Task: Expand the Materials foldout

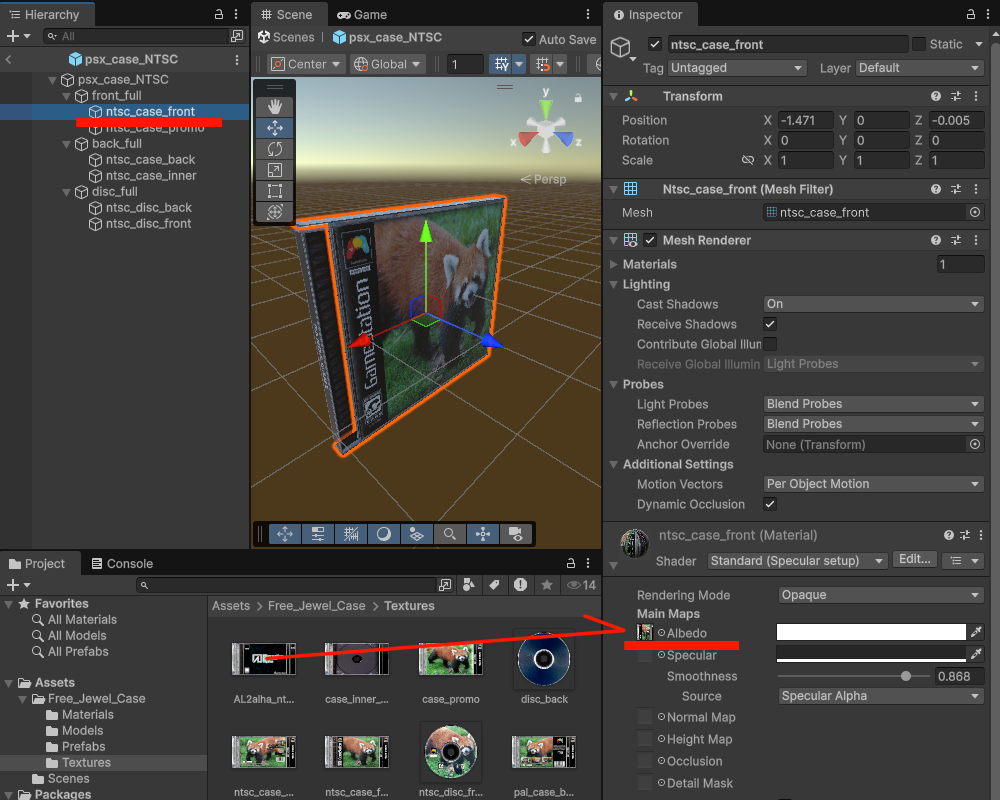Action: coord(614,264)
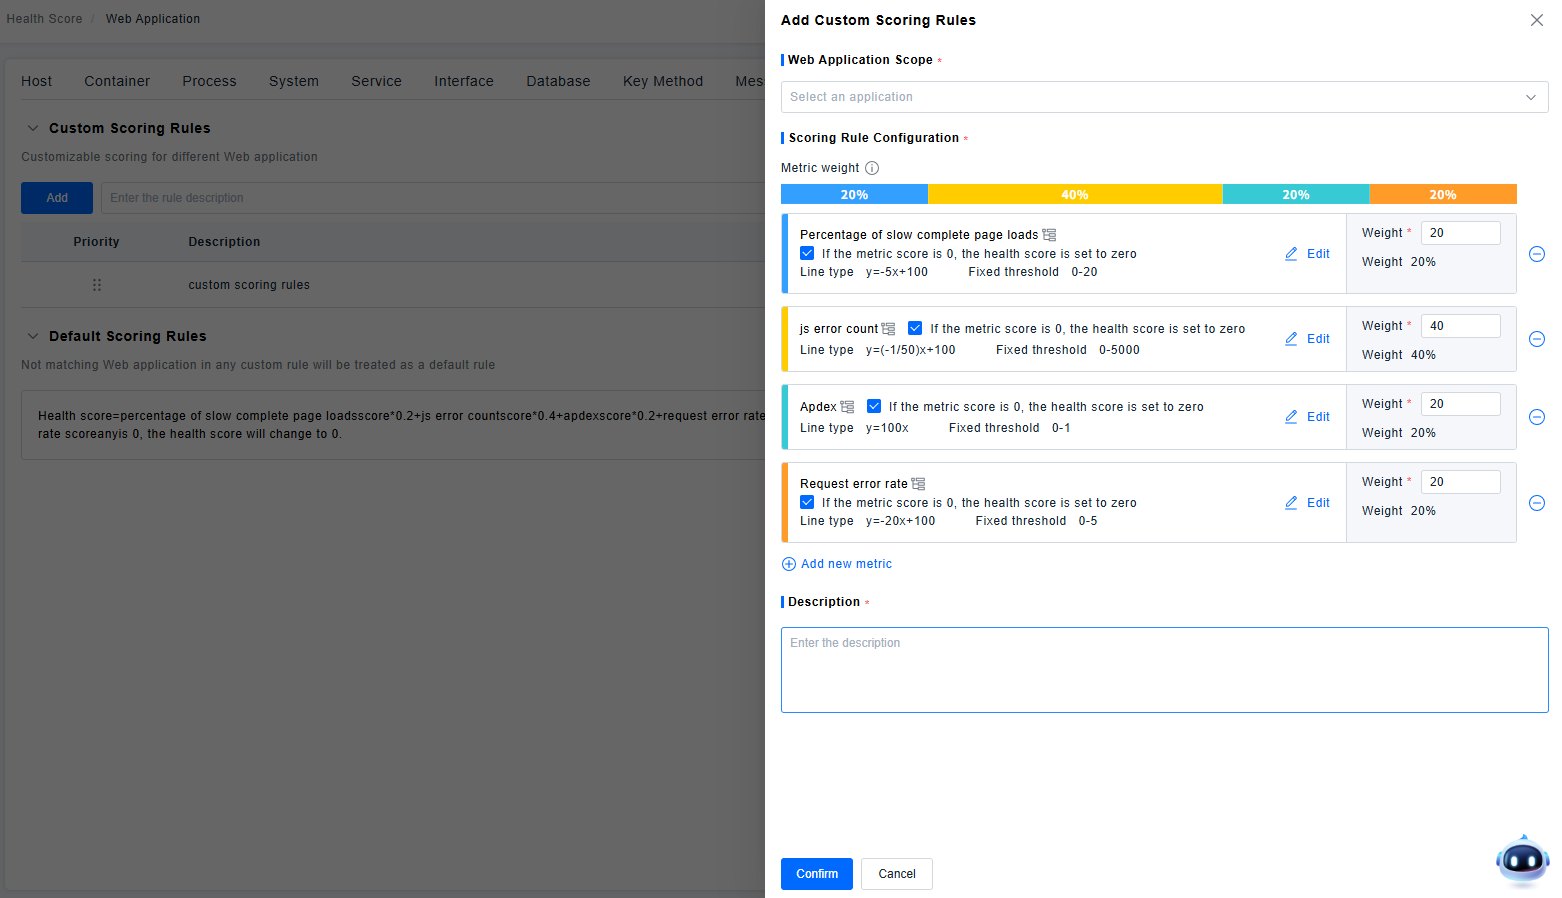Screen dimensions: 1562x898
Task: Toggle the zero-score checkbox under Request error rate
Action: coord(807,502)
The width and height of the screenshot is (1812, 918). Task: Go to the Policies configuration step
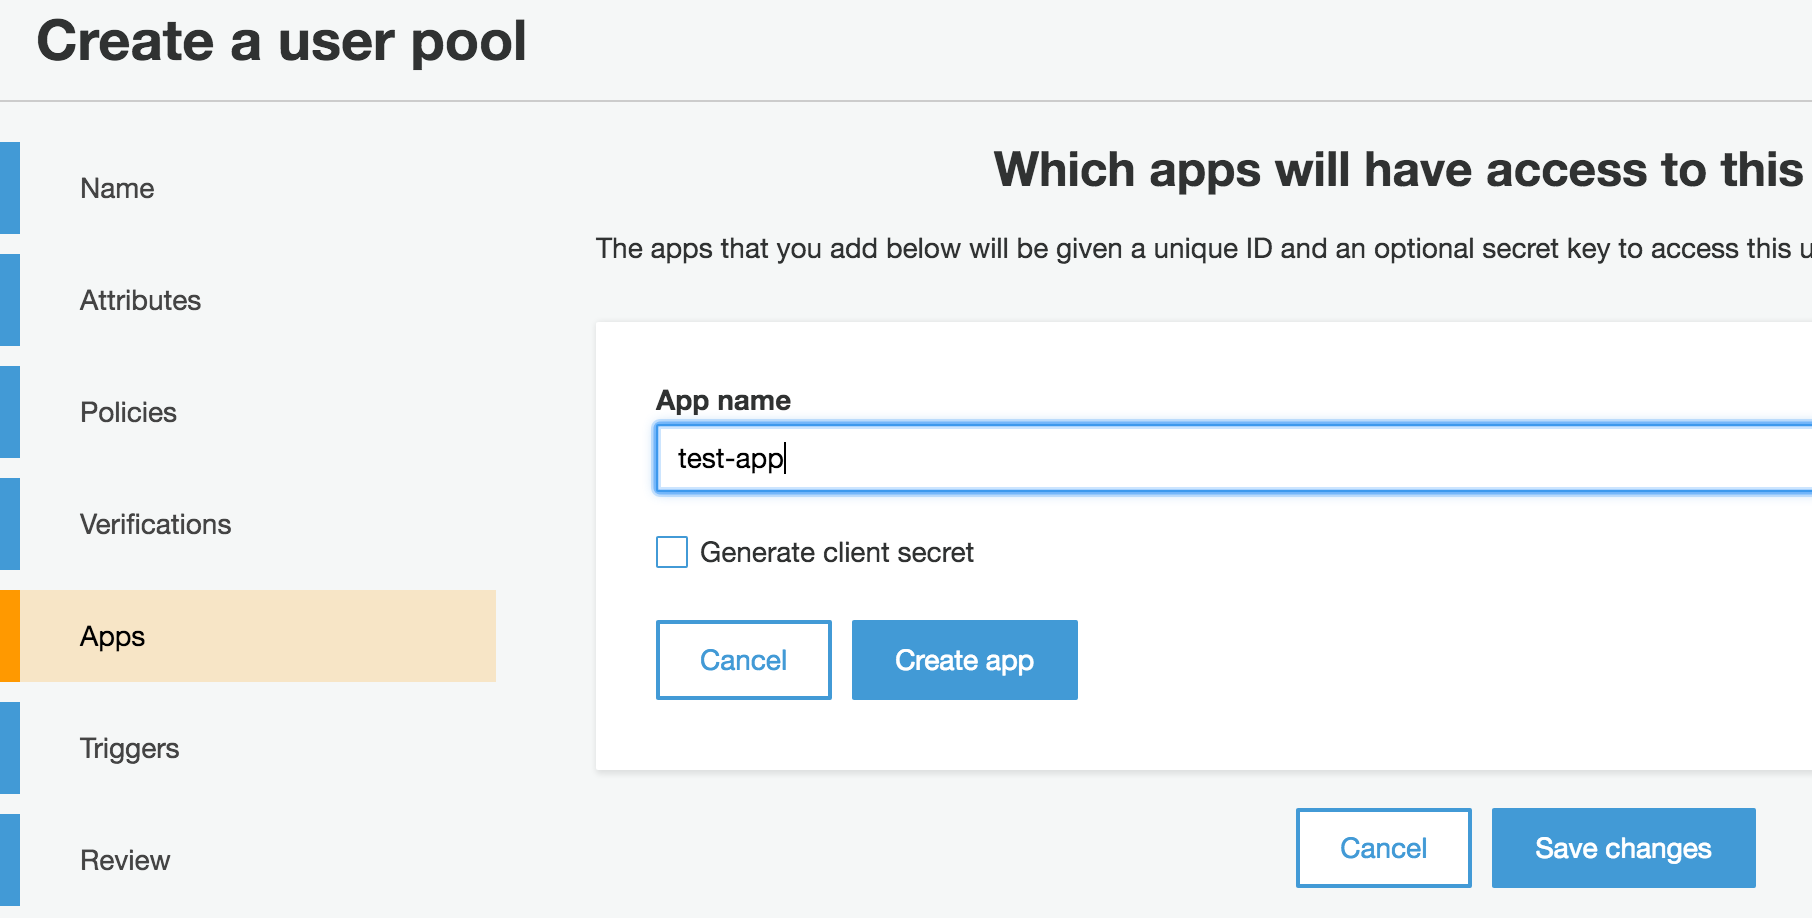pos(128,411)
──────────────────────────────
What to produce: Please write out every record above exactly, but leave the pictures out.

Worked solution:
Task: Expand the Materials foldout

Action: coord(614,264)
Screen dimensions: 1562x898
Task: Toggle the zero-score checkbox under Request error rate
Action: coord(807,502)
The width and height of the screenshot is (1812, 918). Task: Go to the Policies configuration step
pos(128,411)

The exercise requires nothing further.